• _Task goal_
Look for "Instruction: Select Periodic" in the listing below, then copy exactly the line it appears in and all lines after it to the end, and nothing more.

• _Stored data_
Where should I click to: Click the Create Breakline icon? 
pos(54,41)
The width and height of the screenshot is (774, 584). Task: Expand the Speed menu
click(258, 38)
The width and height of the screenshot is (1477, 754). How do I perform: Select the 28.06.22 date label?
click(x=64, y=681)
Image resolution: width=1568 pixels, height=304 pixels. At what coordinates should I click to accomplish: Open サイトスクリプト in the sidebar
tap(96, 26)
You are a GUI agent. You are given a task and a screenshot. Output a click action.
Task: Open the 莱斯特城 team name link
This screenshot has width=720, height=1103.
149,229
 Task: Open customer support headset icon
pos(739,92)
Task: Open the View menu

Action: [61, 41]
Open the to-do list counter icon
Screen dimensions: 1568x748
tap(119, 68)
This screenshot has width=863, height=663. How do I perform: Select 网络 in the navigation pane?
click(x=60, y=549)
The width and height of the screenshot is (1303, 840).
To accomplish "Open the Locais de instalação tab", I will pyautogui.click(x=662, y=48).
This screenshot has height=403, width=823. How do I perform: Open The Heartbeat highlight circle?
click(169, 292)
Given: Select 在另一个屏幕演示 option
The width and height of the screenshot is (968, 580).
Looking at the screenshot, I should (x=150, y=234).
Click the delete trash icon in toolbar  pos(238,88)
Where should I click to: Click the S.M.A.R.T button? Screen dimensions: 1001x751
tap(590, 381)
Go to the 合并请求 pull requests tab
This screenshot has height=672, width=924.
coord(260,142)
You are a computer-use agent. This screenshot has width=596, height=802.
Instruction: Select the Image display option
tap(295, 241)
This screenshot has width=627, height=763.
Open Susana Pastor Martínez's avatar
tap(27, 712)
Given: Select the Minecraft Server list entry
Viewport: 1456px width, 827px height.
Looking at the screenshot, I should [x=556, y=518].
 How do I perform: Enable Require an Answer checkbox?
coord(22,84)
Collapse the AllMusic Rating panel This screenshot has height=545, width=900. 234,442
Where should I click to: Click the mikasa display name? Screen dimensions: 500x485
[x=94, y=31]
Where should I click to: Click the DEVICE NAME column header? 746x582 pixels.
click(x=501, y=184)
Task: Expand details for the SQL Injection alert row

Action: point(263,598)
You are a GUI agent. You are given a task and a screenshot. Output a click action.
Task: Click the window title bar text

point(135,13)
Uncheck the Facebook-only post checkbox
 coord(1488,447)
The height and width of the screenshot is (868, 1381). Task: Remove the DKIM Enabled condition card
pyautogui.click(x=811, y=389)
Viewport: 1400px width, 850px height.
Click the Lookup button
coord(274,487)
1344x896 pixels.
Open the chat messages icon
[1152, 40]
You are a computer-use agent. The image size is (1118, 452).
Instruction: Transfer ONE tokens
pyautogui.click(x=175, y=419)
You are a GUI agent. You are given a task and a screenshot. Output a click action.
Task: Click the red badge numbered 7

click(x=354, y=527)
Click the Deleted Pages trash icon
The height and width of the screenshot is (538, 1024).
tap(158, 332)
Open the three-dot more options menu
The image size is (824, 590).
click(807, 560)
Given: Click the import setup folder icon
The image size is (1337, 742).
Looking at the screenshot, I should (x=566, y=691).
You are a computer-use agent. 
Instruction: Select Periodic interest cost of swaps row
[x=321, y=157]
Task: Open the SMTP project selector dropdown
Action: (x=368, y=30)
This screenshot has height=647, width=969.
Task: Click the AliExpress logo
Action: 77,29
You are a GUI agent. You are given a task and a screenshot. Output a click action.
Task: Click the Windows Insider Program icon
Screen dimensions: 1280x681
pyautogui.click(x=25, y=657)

• _Exercise solution_
Instruction: Select Periodic interest cost of swaps row
[x=321, y=157]
Task: Open the SMTP project selector dropdown
Action: (x=368, y=30)
This screenshot has height=647, width=969.
Task: Click the AliExpress logo
Action: 77,29
You are a GUI agent. You are given a task and a screenshot. Output a click action.
Task: Click the Windows Insider Program icon
Screen dimensions: 1280x681
pyautogui.click(x=25, y=657)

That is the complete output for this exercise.